Et vous, vos chiens, ils mulotent ?

Aujourd’hui je vais vous parler d’une guerre. Non, pas celle à laquelle vous pensez tous, sur laquelle je ne suis pas qualifiée, mais une guerre menée par une institution très représentative de la France avec un grand A: l’Académie Française. L’Académie Française est en guerre, je l’ai lu dans le Figaro, elle est en guerre contre le franglais. Les français auraient renoncé à utiliser les ressources de notre belle langue. Ils ont rendu les armes et emploient à tout bout de champ d’horribles locutions venant d’outre-Manche, voire d’outre-Atlantique, Saint de Gaulle, priez pour nous!

D’accord, j’ai l’ironie facile, je vous le concède. Surtout qu’une anecdote récente m’a donné conscience de ce que nous abandonnons, par paresse et par invasion de nos univers de représentation par des phrases toutes faites, révélant des modes de vie uniformément lissés. J’ai eu un de ces “moments de grâce” autrefois vantés par une ministre jadis sujette aux emportements extatiques dans la ligne 13 du Métro, lorsque j’ai découvert par hasard le mot “muloter”. Une épiphanie lexicale!

La première fois que j’ai entendu le verbe muloter, c’était il y a a quelques jours, dans la bouche d’un homme en pantalon et veste de travail coordonnée, grise avec des bandes réfléchissantes qui s’affairait à remplacer le moteur défaillant d’un des battants du portail du grand jardin que nous avons acheté en Normandie. Il avait garé son véhicule sur l’emplacement en graviers et en avait laissé sortir Nino, un sympathique bâtard un peu rondouillard, probablement croisé de beagle et d’épagneul, qui folâtrait à côté de lui.

Heureusement que je tiens mes chiens à l’intérieur, lui dis-je pour converser – l’homme n’était pas très expansif – ils n’aiment pas tellement leurs congénères! Oh mais Nino est très cool, me répondit-il en regardant son fidèle compagnon. Les miens moins! De toute façons, je suis obligée de les enfermer, sinon il creuseraient jusqu’en Chine, ce ne sont pas des terriers pour rien! Ah, ils mulotent vos chiens? Nino aussi, il mulote, mais il n’a pas beaucoup de succès! Les miens non plus, ça ne les empêche pas de creuser! L’homme s’absorba dans sa tâche, et je partis faire autre chose en gardant, comme une trouvaille précieuse ce nouveau mot: muloter…

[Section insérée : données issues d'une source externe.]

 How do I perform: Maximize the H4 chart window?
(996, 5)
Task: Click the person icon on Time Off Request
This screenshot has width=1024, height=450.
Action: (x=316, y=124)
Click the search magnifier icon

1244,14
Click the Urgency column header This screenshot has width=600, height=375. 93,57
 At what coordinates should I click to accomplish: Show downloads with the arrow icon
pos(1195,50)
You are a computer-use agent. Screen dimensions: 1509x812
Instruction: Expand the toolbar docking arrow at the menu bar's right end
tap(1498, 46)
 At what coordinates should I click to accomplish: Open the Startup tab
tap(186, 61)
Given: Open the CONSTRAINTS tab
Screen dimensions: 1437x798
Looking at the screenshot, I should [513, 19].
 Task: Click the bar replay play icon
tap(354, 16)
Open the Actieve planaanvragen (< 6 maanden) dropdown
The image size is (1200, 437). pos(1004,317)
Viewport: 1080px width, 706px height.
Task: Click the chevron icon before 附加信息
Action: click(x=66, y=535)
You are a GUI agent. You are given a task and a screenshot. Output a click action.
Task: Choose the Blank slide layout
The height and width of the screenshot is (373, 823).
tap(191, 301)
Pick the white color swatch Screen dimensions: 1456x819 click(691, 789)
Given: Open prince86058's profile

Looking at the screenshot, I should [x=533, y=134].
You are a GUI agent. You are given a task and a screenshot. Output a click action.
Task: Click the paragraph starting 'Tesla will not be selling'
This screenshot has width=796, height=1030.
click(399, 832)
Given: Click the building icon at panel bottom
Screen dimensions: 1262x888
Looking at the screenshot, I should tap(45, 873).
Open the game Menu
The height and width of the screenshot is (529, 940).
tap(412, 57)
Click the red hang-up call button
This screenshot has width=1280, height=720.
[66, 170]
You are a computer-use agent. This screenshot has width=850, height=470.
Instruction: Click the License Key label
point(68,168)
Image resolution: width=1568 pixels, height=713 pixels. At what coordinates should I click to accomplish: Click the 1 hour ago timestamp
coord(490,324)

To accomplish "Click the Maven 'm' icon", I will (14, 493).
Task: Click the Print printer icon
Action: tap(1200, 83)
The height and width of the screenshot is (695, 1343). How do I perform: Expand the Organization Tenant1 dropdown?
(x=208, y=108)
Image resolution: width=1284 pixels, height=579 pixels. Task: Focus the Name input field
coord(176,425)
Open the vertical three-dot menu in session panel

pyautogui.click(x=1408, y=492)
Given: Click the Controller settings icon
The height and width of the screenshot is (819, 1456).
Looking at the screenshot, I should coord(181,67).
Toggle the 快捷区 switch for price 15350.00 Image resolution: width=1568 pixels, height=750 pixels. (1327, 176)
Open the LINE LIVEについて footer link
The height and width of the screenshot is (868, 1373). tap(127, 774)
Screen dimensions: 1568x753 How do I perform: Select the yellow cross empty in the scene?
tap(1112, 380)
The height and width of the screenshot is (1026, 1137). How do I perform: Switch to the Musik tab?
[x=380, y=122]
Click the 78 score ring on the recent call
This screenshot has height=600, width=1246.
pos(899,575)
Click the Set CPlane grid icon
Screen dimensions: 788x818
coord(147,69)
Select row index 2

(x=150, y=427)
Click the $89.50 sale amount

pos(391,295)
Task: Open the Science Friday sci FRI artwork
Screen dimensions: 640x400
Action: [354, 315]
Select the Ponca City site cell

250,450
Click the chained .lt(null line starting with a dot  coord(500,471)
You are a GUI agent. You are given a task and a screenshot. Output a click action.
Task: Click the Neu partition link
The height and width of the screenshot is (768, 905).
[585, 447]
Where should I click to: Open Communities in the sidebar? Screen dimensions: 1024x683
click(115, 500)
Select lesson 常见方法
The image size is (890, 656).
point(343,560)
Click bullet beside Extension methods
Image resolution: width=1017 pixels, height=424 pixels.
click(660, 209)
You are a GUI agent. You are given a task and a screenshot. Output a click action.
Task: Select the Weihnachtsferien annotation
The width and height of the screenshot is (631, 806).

Les jours suivants, je l’ai roulé dans ma tête et l’ai répété tout bas, muloter, muloter, muloter. Je voulais le sentir, le ressentir. Je mulote, tu mulotes, elle mulote, nous mulotons, vous mulotez, ils mulotent… J’avais étendu mon vocabulaire d’un trésor supplémentaire, et j’en ressentais une joie profonde. J’avais l’impression qu’on m’avait fait un cadeau, un néologisme génial venant de ce monde rural que je découvre avec bonheur ces derniers temps. Je développe probablement un syndrome de Marie-Antoinette, mais cette nouvelle installation me réjouit beaucoup, malgré l’hiver, les silhouettes griffues des arbres, et la nuit, qui tombe d’un seul coup, et qui enveloppe tout d’un manteau noir.

Rentrant à la maison, j’eus quand-même eu un doute, et avisais le Littré dans la bibliothèque. J’ouvrais le volume et paf! que trouvé-je pile entre mulot et mulquinier, je vous le donne en mille !

“Muloter / mu-lo-té / v. n. Terme de vènerie. Se dit du sanglier qui fouille les caveaux du mulot pour se renaître du grain qu’il y trouve amassé. / Se dit d’un chien de chasse qui s’amuse à déterrer les mulots. Un limier mulote lorsqu’il s’arrête sur tout ce qui se rencontre, lorsqu’il gratte la terre sur les trous de taupe ou de mulots. “

Littré

Ce n’est pas un néologisme, mais un verbe tout ce qu’il y a de plus officiel, inscrit dans ce monument de la langue française qu’est le Littré. A l’heure où la pratique de la chasse fait question, c’est tout de même intéressant de constater que cette activité volontiers décriée, est aussi productrice d’une certaine connaissance de la nature… Sans l’expérience de la vènerie, il n’y aurait pas besoin de définir le mulotage. Et vous vos chiens, ils mulotent?